LPs warm to Southern Europe funds

In January, PAI Partners held a €1.4 billion first close on its Fund VI, while fellow French GP Activa Capital also held a first close on €200 million for its second fund, which is targeting €320 million. 

That followed on nicely from two other fundraising successes for French firms in the back end of 2013: Ardian closed its LBO Fund V on €2.4 billion, while Idinvest Partners held a first close on its Idinvest Digital Fund II at €60 million. 

In Spain and Italy, GPs have also started to brave the stormy fundraising conditions. Madrid-based firm Corpfin Capital came to market this summer targeting €200 million for its fourth fund. Portobello Capital, another Spanish firm, is trying to raise €300 million. Consilium, an Italian buyout firm, was nearing an €80 million first close on its third fund before Christmas. And Ambienta, an Italian firm focused on investing in the environmental sector, held a €200 million second close on its second fund late last year; it’s making good progress towards its €300 million target. 

All of which is encouraging news for other GPs in the region. After all, investors have been wary of all three countries in the last few years. The antipathy to Spain and Italy is natural enough, given their high-profile economic problems – and many LPs felt France had similarly deep-rooted issues.

But some believe sentiment is starting to change. “These are cycles: last year everything was against Southern Europe,” says Andrea Bonomi, principal partner and founder at Investindustrial, which closed its fifth fund on its €1.25 billion hard-cap in April. “Right now, the Nordic market is over-invested. So if you want to put money in Europe, Southern Europe doesn’t look that bad at the moment.” 

In fact, there could be a shift in geographical focus in 2014, argues Mounir Guen, chief executive officer at MVision Private Equity Advisers. “2013 was the year for Sweden, Germany and the UK; that is going to continue into the first half of 2014. As we go further into 2014, activity in Italy, Spain and France will pick up,” he tells PEI. 

But while raising capital is one thing, doing deals is quite another. Investindustrial didn’t make a single new investment in Spain and Italy during 2013, for instance. 

“In Italy, there’s a mismatch in price expectations between buyers and sellers – and a lot of [that] is due to political uncertainty,” Bonomi explains. “We don’t know the taxation policies in the medium and long term; we don’t know the labour reforms, etc. That impacts the price of assets.” 

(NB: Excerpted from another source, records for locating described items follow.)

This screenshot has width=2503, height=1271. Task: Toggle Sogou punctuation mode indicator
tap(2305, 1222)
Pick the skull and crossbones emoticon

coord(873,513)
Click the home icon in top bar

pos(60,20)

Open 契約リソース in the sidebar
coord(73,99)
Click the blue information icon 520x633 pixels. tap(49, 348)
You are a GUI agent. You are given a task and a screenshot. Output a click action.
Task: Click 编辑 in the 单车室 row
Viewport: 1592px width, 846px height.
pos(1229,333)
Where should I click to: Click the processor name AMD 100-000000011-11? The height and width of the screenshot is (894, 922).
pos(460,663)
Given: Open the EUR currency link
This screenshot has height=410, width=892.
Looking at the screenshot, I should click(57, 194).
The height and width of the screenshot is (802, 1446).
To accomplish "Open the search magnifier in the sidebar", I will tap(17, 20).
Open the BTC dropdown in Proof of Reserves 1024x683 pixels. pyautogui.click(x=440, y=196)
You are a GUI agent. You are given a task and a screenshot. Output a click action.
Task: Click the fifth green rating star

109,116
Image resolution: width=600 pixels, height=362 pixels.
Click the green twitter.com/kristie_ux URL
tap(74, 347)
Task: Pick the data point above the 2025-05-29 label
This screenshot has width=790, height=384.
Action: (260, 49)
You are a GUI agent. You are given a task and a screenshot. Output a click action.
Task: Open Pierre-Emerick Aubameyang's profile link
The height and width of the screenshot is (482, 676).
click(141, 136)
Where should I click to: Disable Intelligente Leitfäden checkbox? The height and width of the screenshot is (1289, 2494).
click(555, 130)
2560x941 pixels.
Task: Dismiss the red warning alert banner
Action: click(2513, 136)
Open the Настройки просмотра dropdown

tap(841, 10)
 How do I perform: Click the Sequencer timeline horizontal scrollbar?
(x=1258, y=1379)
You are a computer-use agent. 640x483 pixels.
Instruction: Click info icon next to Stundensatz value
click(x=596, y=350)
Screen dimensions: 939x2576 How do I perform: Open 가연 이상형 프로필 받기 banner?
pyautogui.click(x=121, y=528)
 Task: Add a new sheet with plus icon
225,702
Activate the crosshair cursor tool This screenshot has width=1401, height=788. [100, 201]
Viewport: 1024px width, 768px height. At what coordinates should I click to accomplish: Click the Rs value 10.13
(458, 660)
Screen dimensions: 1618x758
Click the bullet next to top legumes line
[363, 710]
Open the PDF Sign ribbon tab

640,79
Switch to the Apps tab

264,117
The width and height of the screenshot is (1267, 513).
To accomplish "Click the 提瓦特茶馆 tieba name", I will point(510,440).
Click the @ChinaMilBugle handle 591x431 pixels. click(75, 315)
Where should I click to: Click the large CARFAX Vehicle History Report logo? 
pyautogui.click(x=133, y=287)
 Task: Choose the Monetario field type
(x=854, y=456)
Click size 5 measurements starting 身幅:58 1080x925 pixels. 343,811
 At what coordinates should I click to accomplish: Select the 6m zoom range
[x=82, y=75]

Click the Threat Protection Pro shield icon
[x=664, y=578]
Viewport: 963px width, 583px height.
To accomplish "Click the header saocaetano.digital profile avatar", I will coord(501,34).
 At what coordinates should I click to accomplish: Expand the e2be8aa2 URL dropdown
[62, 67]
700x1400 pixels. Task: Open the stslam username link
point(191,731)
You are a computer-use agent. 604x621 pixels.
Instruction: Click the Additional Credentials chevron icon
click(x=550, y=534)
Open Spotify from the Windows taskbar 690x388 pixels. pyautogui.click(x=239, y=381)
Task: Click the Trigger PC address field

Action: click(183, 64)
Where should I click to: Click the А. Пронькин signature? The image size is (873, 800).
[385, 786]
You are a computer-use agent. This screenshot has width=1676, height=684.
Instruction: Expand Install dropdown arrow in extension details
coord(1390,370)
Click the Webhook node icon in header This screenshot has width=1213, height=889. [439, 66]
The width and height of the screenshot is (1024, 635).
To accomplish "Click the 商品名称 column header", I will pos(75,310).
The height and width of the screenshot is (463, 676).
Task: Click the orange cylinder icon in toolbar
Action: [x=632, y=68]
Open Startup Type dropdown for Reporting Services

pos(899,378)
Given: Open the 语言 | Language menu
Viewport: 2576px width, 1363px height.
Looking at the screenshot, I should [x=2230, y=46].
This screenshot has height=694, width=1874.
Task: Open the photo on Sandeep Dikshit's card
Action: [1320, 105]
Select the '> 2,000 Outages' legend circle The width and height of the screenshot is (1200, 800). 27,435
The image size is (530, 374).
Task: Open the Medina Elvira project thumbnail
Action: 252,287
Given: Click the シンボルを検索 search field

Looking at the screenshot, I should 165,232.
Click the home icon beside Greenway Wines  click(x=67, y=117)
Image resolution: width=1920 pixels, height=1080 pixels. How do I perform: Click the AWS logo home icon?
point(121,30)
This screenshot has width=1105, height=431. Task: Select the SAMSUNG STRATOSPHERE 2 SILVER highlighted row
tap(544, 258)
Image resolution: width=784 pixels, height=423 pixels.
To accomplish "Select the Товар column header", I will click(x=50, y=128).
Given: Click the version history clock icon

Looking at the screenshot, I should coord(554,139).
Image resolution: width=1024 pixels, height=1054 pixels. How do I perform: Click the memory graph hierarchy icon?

In France, deal flow hasn’t been strong either. Of the 10 largest buyouts in Europe in 2013, only one was a French transaction: Allflex, acquired by BC Partners for €985m, according to data from the Centre for Management Buy-out and Private Equity Research (CMBOR), Equistone Partners Europe and EY. 

But while France and Southern Europe clearly haven’t fully recovered yet, many believe the regions offer unique opportunities. 

“There are some companies that are based in Italy and Spain but only 20 percent of their revenues are derived from their home market; these companies are generically affected by market sentiment in the country, but their business is not. These are the companies that need us most right now,” Vittorio Pignatti-Morano, chairman of Trilantic told PEI recently. 

What’s more; these opportunities are here to stay, he argued – “because it will take years for the imbalance between supply and demand to be corrected.”